Citing the publicity around Sir David Attenborough’s statements concerning the threat posed to humanity by climate change and marine plastics, Gray recalled the similar public alarm around CFCs (chlorofluorocarbons, compounds which contribute to ozone depletion in the upper atmosphere) in the 1980s. “People took action,” he said. “And companies had no choice but to respond. Together, we can make a massive difference.”
Gray’s first question to the panel was a deceptively simple one: what is impact? First to respond was Lomax, who cut to the heart of the issue.
“Measuring impact can get people very wound up,” she said. “They ask whether it’s even necessary, because the process of measurement can be so expensive. There are some fundamental questions we need to ask. What is the evidence that an activity is needed and that it works? How well is it being delivered? And how are the people it is targeting engaging with it? But we don’t need to go out and prove what’s already been proved, and a big problem in the sector is the collection of excessive amounts of data that is not used.”
Beloe agreed that the real value in data lies in connecting with the end investor or client and demonstrating the impact of their investment. “Your money has an impact, and that impact can be positive,” he said. “It’s about making the world safer, cleaner and healthier. It isn’t just marketing. As consumers, we can signal to companies what we want – we have power. And investors have the same power: we can tell companies how we want them to behave.”
Uspenskaya made the point that both charities and their donors sometimes choose to disregard data. “Charities tend to focus on positive numbers and ignore the negative, and while some donors are very focused on impact, others just want to give,” she said.

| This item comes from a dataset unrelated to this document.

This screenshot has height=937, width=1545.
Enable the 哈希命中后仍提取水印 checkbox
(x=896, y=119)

Some donors are very focused on impact, others just want to give.
Alina Uspenskaya, ArtSocial Foundation
For the MuscleHelp Foundation, as a wish fulfilment charity, measuring impact is key. “We focus on the purity of our impact – not least because it is a lever for funding,” McGrath said. “This helps us to articulate very clearly what we do. There is a metric for hope and we applied it to our thinking.”

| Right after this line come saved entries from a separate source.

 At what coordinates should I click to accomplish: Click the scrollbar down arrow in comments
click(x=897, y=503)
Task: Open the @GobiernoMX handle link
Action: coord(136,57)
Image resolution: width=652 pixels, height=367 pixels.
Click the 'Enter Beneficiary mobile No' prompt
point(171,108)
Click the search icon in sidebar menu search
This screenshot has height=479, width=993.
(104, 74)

Next, Gray asked the panel whether they face any particular issues that diminish potential donors’ willingness to give. Lomax pointed to a definite fall in trust, which she believes must be countered by transparency on the part of charities. McGrath emphasised the need for trustees to be champions of the cause, while Uspenskaya affirmed that donors are willing to give to a cause in which they believe. On the investment side, while observing that any financial product must first and foremost deliver a return, Beloe voiced his strong conviction that we are moving into a world where everyone will be thinking in terms of sustainability.
The discussion was then opened to questions from the floor, which covered defining effective altruism before moving on to the measurement of long-term impact. Addressing the dilemma of choosing between financial returns and positive impact fell to Beloe.

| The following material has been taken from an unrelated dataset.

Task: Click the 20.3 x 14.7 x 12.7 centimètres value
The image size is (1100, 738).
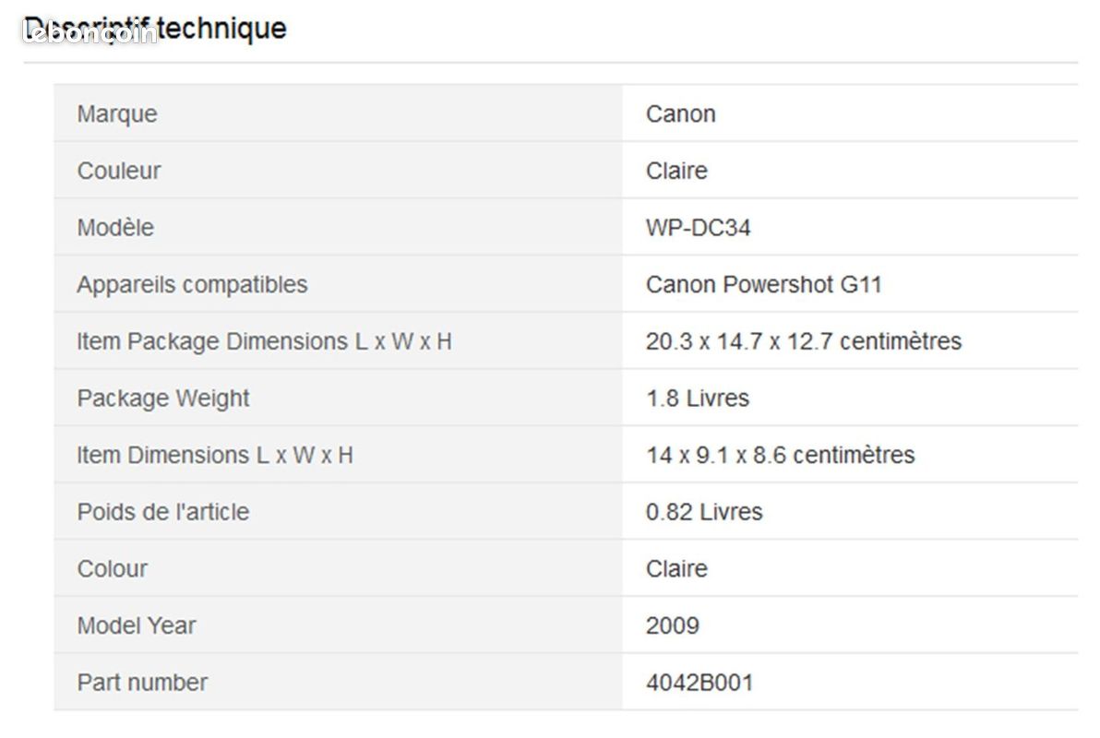Action: 803,341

“We define investments as having a mitigating or a breakthrough impact,” he said. “Take solar technology. Hopefully, it’s going to save our planet – but it’s a terrible place to invest. Costs have come down ferociously and no one can make money. So sometimes there is a trade-off, but generally the two things go together.”
Solar technology is hopefully going to save our planet – but it’s a terrible place to invest.
Seb Beloe WHEB Asset Management
This refreshing perspective – that doing good is no longer a sacrificial act – ensured that delegates and panel alike ended the evening on a positive note. As Uspenskaya put it: “It is far better and more motivating to support a charity for the right reasons, rather than just giving on the basis of emotion.”